Which combination of exposure factors will most likely contribute to producing the longest-scale contrast?
Film-Screen Grid Field
mAs kVp System Ratio Size
(A) 10 70 400 5:1 14 x 17 inches
(B) 12 90 200 8:1 14 x 17 inches
(C) 15 90 200 12:1 8 x 10 inches
(D) 20 80 400 10:1 11 x 14 inches
Group B. Review the groups of factors. First, because mAs has no effect on the scale of contrast produced, eliminate mAs from consideration by drawing a line through the column.
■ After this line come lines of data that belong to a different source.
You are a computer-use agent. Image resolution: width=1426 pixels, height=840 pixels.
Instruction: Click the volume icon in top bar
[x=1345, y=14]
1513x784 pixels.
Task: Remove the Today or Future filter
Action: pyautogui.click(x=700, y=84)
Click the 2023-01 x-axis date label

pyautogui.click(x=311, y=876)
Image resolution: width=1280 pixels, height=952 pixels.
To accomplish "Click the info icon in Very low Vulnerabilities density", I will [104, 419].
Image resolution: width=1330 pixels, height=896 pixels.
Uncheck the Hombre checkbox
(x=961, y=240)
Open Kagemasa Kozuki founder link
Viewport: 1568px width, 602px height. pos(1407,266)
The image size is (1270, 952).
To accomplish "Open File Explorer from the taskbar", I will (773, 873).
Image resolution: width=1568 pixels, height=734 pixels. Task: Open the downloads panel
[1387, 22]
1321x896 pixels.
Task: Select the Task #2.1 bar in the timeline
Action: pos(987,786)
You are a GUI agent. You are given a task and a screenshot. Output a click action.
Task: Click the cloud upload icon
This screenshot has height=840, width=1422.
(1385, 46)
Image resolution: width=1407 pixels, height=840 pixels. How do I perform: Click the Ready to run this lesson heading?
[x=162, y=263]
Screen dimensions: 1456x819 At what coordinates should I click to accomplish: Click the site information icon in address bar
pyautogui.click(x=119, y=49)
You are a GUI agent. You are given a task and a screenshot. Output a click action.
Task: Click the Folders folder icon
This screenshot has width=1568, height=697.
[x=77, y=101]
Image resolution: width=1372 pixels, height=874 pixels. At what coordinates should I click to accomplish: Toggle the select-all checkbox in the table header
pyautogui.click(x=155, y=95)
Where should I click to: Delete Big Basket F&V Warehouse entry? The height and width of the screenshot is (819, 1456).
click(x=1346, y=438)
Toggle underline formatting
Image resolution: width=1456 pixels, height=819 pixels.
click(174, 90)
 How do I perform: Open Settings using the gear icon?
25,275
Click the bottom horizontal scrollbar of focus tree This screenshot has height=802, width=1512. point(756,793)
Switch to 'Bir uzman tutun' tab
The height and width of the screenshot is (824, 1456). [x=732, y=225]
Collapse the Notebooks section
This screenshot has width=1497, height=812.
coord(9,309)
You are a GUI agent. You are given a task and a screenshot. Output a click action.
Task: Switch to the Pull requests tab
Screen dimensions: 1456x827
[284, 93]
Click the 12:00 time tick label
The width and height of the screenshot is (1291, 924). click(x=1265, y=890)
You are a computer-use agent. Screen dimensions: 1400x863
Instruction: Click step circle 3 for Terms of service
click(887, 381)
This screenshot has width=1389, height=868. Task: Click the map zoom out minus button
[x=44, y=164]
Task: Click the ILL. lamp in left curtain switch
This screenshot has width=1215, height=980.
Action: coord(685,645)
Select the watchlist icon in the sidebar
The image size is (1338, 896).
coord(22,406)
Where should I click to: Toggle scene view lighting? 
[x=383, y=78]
Then, check the two entries in each column that are most likely to produce long-scale contrast. For example, in the kVp column, because higher kVp will produce longer-scale contrast, place check marks next to each 90 kVp. In the film-screen column, the slower screens (200) will produce lower (longer scale) contrast than the faster screens; place a check mark next to each. Because lower ratio grids permit a larger quantity of scattered radiation to reach the IR, the 5:1 and 8:1 grids will produce a longer scale of contrast than the higher ratio grids; check them. As the volume of irradiated tissue increases, so does the amount of scattered radiation produced and, consequently, the longer the scale of radiographic contrast; therefore, check the 14 x 17-inch field sizes. An overview shows that the factors in groups A and C have two check marks, whereas the factors in group B have four check marks, indicating that group B will produce the longest-scale contrast.